Pergunta

The reference is here: http://msdn.microsoft.com/en-us/library/system.string.intern.aspx

Looks like this is done automatically by the compiler a lot, but can also be done manually. Please correct me if I am wrong and shed some more light on this. Does it matter whether the language is C#, VB.Net, C++/CLI, other?

Thanks.

Foi útil?

Solução

I have done this is deserialization/materialization code when there is a good chance of repeated values (almost an enum, but not quite). When deserializing thousands of records this can give a significant memory benefit. However, in such cases you might prefer to use a separate intern cache, to avoid saturatig the shared one (or maybe the shared one is fine; it depends on the scenario).

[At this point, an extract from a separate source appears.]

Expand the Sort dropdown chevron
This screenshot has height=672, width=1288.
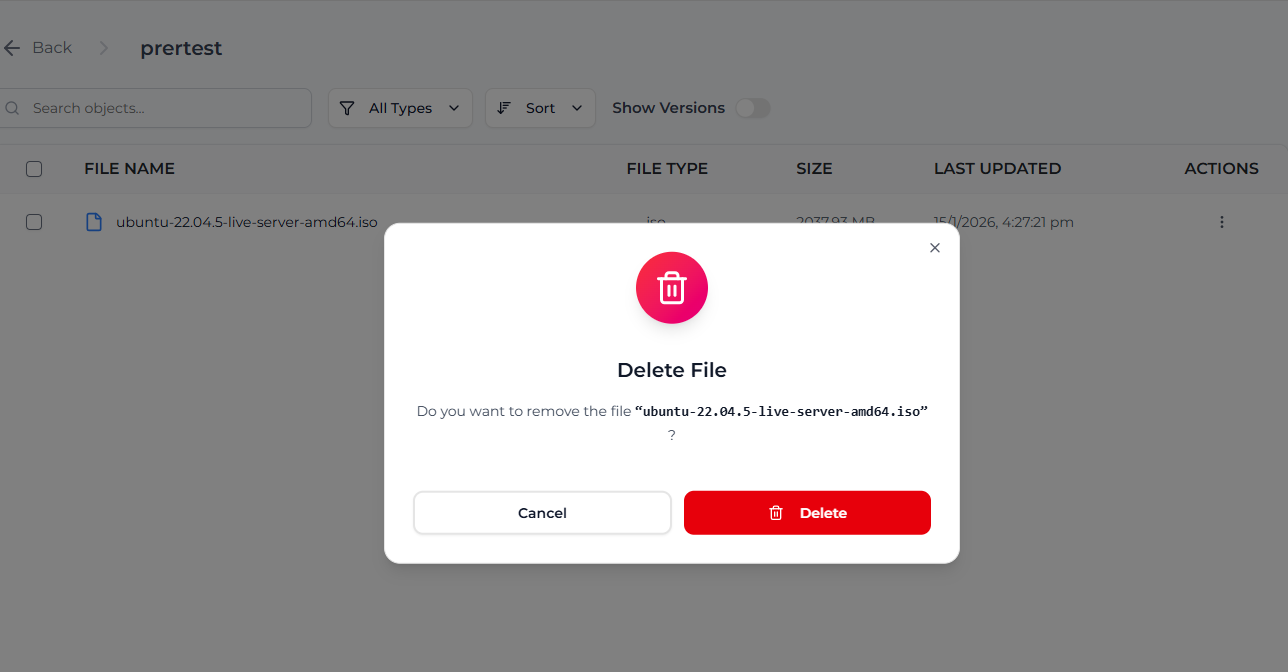(x=577, y=108)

But the key point there is: a scenario where you are likely to have lots and lots of different string instances with the same value. Deserialization is a big candidate there. It should also be note that there is some CPU overhead in checking the interned cache (progressively more overhead as you add data), so this should obly be done if there is a chance that the constucted objects are goin to live more than gen-0; if they are always going to be collected quickly anyway then it isn't worth swapping them for interned versions.

Outras dicas

It's a good idea to do so when profiling shows that it gives performance benefits.

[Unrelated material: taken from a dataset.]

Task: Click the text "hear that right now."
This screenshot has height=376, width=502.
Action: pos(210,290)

It is done by the runtime, but a language could introduce its own string type with a different behavior. It is only done for literal strings. If you want to intern dynamically created strings, you can do so. For one thing it makes comparing strings really simple, but keep in mind that while some operations will benefit from interning others will not. E.g. interned strings are not released until process shutdown (as they are rooted by the internal structure, see this question for details), so if you intern a lot of strings manually, the process will carry around a lot of memory.